刑事訴訟手続きにおいて、検察官には非常に広範な裁量権が与えられています。検察官は、犯人の性格、年齢及び境遇、犯罪の軽重及び情状並びに犯罪後の情況により訴追を必要としないときは、公訴を提起しないことができるとする起訴便宜主義が採用されています(刑事訴訟法第248条)。
この規定により、検察官は犯罪の嫌疑が十分に存在し、裁判を行えば有罪判決を得られる蓋然性が高い場合であっても、様々な情状を総合的に考慮して起訴を見送る起訴猶予処分を下すことが認められています。検察審査会が検察官の不起訴処分を不当あるいは起訴相当と判断するのは、この検察官に認められた広範な裁量を踏まえた上でもなお、その処分が不合理であり、社会通念に照らして許容できないと評価される例外的な場合に限定されます。
そのため、すでに検察官が組織として慎重に検討し、確定させた不起訴処分を後から覆すという試みは、確定した裁判に対して極めて厳格な要件のもとで例外的に認められる再審を求める行為に類似しており、そのハードルは非常に高いのが現実です。
検察審査会の段階になって初めて重要な事実や証拠を提出したり、新たな主張資料を付け加えたりしなければならない状況自体が、刑事手続きの構造上、すでに深刻な遅れをとっていることは自覚されなければなりません。
4.不起訴処分が下される前の検察官への働きかけ
刑事事件において加害者の適切な処罰を求めるためには、検察官が最終的な処分を決定する前の段階における捜査段階での対応が重要です。一度下されてしまった不起訴処分を検察審査会という例外的な手続きで覆すことは至難です。それよりも、まだ処分が決定していない捜査段階において、検察官に対して起訴が相当であるとの働きかけを行うことこそが、刑事手続きにおける王道です。
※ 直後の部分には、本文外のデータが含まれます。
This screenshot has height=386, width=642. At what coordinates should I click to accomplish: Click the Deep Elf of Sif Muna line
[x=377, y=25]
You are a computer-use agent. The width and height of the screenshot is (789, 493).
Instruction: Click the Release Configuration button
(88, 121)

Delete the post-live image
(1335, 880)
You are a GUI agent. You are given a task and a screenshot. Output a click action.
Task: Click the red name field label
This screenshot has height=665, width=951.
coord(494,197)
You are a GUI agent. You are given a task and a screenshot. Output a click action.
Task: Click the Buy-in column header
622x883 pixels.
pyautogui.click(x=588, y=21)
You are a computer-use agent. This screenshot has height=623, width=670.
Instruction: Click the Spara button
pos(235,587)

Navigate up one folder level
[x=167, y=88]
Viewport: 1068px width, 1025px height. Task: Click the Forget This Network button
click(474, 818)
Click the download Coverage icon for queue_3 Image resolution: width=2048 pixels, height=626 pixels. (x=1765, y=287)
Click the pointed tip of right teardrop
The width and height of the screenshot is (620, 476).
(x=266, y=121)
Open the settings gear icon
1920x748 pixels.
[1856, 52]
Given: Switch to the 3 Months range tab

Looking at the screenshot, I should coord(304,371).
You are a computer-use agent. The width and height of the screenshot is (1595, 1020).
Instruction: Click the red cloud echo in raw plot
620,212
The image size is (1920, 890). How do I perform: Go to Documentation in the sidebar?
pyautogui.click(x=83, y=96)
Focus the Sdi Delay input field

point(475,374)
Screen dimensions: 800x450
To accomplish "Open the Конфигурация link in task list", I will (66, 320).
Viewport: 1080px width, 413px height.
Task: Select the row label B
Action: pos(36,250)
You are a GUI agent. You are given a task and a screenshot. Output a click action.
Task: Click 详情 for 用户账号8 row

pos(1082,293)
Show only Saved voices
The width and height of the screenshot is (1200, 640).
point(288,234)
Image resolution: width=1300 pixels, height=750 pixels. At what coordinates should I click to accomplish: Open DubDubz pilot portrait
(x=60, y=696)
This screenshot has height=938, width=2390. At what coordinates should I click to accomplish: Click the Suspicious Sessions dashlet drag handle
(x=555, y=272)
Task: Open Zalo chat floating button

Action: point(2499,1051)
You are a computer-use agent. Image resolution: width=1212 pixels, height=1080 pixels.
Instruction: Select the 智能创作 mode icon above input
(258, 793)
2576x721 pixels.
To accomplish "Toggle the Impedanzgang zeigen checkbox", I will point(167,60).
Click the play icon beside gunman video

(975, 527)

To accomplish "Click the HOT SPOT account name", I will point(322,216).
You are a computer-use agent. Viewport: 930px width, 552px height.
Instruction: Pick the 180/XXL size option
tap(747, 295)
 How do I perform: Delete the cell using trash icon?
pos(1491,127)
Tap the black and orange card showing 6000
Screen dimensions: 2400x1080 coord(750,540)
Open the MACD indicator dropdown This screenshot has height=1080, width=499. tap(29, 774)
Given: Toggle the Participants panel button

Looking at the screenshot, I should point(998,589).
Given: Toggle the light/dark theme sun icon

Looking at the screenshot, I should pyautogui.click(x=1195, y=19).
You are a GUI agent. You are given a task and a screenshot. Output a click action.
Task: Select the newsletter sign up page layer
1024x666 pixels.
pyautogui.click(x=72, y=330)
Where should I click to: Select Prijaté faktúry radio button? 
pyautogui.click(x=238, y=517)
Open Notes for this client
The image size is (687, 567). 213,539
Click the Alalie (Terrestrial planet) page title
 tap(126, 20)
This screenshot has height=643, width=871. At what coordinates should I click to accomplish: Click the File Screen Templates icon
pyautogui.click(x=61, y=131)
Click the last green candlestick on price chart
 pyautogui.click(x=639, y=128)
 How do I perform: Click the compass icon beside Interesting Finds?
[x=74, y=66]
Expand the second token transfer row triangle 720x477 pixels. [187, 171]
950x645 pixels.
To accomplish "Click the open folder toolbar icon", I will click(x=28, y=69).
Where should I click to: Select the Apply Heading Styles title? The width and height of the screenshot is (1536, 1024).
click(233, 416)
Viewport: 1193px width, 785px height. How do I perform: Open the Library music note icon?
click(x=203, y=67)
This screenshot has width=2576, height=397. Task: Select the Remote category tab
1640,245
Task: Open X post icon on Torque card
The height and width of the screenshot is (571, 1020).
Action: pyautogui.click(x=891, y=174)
警察から検察庁に事件が送致された後、検察官は自らも被疑者や被害者の取調べを行い、収集された証拠を精査して起訴・不起訴の判断を下します。この限られた期間内に、被害者側から事件の悪質性や重大性、被害者が受けている精神的・肉体的苦痛の大きさ、および加害者側から誠実な謝罪や十分な被害弁償が全くなされていない現状などを、検察官に直接伝えることに力を入れるべきです。
具体的には、被害者の要望や事件の背景にある事実を詳細に記載した上申書や陳述書を作成し、それを裏付ける証拠、例えば医療機関の診断書や被害状況を捉えた写真、当事者間の連絡記録などを、検察官が処分を決める前に提出することになります。捜査機関に対して徹底的な捜査を尽くすよう促し、検察官が見落としている可能性のある事実を未然に排除することによって、不当な不起訴処分が下されるリスクを防ぐことが可能となります。